Source material>

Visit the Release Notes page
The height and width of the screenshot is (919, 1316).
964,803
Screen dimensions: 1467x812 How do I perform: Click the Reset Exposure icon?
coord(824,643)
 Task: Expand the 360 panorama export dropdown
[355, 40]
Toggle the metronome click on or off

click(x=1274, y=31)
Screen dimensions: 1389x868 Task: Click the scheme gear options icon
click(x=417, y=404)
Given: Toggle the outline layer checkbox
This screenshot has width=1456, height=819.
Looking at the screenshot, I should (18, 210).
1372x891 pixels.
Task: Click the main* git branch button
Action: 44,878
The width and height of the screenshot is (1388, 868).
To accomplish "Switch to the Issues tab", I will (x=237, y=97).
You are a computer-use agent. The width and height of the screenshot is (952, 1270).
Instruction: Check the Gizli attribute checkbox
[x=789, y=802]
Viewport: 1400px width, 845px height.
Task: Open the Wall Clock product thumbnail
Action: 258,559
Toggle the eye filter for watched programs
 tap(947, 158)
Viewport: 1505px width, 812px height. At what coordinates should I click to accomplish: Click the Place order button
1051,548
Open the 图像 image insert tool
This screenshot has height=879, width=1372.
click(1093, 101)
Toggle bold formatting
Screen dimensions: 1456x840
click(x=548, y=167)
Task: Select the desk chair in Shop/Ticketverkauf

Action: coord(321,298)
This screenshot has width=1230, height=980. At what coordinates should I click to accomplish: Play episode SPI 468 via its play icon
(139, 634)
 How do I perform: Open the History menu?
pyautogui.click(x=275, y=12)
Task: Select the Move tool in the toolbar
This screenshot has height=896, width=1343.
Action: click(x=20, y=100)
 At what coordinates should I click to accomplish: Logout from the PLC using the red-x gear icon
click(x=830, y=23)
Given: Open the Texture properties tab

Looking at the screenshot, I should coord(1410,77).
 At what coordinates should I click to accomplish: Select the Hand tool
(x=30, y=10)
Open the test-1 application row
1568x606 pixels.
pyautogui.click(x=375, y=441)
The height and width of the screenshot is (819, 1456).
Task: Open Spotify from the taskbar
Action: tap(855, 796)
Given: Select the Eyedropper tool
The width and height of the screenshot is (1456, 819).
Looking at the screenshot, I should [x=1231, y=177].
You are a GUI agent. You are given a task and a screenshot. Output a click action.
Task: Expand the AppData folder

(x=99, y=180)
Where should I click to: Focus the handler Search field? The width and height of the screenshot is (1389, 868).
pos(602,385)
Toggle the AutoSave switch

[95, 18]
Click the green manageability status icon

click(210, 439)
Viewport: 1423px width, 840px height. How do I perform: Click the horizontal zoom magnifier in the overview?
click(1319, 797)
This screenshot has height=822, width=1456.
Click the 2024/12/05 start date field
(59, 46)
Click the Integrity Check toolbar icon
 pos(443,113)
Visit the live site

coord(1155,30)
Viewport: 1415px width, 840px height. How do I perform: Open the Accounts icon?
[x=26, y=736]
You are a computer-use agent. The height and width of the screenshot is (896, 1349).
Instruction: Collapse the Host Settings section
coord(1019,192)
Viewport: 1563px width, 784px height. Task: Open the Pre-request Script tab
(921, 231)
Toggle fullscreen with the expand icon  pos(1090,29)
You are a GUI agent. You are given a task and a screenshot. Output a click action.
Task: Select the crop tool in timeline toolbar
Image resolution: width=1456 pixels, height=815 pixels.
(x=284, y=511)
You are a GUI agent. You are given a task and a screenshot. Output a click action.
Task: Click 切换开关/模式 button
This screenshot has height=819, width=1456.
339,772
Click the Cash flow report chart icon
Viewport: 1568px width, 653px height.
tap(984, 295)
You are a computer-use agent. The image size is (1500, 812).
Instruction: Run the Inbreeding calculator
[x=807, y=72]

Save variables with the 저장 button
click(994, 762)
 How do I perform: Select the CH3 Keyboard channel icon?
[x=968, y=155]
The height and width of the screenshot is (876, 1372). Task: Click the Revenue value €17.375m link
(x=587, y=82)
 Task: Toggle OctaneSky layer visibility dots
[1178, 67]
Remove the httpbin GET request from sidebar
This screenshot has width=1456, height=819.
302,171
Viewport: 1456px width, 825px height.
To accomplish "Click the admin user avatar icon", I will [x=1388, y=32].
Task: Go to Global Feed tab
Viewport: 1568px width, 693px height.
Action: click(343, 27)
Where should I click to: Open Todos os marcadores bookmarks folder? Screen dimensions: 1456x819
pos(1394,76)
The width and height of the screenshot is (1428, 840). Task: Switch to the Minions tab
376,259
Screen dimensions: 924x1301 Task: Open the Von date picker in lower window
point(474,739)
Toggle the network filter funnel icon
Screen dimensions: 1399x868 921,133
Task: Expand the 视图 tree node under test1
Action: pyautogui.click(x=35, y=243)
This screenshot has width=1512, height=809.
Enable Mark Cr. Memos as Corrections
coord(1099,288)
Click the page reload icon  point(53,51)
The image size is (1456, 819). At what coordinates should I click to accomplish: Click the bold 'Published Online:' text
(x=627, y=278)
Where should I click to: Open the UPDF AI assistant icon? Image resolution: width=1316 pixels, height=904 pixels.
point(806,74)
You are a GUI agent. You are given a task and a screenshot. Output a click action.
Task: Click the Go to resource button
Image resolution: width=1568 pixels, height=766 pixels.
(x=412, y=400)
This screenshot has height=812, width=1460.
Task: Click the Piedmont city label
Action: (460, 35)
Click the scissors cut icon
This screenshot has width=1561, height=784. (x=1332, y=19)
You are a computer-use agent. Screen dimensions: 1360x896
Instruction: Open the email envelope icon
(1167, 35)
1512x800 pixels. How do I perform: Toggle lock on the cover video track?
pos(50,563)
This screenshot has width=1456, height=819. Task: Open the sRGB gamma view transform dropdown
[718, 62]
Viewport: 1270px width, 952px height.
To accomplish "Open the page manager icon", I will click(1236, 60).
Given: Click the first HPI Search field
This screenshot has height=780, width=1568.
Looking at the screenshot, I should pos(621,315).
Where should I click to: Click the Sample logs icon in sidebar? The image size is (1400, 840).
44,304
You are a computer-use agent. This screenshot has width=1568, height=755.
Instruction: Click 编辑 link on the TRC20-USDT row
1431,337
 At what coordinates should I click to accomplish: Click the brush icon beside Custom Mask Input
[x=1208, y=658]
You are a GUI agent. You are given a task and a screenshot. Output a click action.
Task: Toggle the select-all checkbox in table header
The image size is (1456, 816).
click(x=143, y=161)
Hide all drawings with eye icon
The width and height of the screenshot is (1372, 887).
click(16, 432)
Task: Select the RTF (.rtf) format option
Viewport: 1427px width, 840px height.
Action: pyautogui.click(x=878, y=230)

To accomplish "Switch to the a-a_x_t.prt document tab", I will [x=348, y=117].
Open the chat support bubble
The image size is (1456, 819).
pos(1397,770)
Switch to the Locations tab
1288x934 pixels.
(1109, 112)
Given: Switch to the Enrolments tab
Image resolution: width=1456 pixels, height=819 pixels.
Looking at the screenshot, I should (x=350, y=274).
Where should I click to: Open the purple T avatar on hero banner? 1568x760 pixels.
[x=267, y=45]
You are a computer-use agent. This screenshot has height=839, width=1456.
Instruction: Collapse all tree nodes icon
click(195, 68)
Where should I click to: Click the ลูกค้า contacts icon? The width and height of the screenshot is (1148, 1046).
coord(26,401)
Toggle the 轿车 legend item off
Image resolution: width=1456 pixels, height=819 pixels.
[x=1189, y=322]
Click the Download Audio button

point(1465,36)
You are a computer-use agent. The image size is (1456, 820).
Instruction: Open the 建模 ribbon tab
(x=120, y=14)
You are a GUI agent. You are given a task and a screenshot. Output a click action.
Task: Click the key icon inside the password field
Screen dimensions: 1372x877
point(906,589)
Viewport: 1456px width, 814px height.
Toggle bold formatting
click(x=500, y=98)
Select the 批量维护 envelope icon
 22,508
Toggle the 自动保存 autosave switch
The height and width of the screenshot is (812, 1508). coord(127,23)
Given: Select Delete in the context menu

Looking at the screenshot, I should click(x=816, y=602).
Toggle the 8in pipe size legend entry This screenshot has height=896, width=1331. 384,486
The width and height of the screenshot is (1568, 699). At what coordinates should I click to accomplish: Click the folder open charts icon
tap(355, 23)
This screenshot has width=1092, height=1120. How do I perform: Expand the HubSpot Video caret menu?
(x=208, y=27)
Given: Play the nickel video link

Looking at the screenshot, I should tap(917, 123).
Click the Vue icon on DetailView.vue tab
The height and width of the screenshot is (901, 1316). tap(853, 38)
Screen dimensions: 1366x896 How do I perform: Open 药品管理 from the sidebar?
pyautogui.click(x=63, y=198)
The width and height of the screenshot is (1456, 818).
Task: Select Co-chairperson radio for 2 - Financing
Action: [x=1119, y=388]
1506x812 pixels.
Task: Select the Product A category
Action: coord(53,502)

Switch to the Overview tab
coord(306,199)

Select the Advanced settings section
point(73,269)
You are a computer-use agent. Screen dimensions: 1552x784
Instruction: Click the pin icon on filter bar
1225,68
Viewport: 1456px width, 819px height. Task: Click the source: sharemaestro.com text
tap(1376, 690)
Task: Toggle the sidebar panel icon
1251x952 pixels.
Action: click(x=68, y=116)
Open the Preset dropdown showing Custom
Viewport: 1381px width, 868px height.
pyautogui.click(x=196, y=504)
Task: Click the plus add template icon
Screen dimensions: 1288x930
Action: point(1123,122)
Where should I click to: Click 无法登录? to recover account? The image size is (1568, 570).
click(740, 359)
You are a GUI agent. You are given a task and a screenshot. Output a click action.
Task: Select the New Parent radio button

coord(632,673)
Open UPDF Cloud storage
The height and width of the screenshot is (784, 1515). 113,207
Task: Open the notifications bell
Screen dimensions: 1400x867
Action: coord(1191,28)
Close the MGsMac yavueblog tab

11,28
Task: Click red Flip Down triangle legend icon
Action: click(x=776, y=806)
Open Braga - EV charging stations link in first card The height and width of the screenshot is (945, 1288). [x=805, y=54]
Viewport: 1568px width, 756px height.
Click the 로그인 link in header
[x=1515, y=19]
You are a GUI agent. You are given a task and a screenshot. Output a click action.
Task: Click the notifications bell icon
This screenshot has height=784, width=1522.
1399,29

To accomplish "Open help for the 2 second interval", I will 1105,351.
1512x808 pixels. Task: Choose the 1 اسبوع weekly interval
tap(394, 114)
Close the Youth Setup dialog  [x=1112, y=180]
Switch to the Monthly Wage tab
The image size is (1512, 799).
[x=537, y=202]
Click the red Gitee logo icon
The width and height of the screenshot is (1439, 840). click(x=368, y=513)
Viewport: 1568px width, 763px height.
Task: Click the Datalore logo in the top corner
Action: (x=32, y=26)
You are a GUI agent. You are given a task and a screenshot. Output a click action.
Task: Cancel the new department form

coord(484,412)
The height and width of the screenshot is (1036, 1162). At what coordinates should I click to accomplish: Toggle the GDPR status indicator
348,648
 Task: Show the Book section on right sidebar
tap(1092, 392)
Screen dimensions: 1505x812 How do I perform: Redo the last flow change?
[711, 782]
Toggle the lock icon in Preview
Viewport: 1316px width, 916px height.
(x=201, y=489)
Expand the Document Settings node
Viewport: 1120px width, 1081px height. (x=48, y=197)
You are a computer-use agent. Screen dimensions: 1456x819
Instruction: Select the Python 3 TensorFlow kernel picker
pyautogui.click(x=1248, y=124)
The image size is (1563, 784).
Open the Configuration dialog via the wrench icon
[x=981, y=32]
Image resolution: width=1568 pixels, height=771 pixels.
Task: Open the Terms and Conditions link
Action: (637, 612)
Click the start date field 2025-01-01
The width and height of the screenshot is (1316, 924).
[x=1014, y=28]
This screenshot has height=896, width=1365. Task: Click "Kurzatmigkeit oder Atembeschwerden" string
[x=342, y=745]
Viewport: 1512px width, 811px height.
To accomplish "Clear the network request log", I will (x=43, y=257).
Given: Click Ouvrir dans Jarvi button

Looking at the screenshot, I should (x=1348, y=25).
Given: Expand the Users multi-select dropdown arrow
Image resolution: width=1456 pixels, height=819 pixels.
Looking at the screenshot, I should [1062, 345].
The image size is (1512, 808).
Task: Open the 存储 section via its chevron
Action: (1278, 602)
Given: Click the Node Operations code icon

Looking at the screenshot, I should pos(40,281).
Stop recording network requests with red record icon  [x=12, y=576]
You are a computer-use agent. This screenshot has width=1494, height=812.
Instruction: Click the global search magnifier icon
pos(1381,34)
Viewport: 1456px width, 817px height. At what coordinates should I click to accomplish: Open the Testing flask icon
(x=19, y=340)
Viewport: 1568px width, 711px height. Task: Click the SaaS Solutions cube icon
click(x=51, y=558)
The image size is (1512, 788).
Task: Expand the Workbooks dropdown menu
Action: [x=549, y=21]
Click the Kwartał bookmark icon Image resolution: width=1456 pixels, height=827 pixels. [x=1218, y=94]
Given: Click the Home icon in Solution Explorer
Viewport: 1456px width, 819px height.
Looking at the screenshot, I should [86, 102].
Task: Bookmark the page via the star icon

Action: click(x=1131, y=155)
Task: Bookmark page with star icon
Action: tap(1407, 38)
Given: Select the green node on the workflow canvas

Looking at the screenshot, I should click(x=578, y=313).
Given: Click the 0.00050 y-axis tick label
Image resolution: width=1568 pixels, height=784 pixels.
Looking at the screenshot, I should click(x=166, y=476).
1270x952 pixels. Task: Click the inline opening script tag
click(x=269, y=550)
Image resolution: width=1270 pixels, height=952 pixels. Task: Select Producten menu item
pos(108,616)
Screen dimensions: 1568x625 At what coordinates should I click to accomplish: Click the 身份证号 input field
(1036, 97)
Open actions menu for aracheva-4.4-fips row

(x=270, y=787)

Exercise prompt> Retype only this portion of the data above: the line containing "Enable Mark Cr. Memos as Corrections", the line containing "Task: Click the Go to resource button", and all lines between them, exactly.

Reply to the exercise>
Enable Mark Cr. Memos as Corrections
coord(1099,288)
Click the page reload icon  point(53,51)
The image size is (1456, 819). At what coordinates should I click to accomplish: Click the bold 'Published Online:' text
(x=627, y=278)
Where should I click to: Open the UPDF AI assistant icon? Image resolution: width=1316 pixels, height=904 pixels.
point(806,74)
You are a GUI agent. You are given a task and a screenshot. Output a click action.
Task: Click the Go to resource button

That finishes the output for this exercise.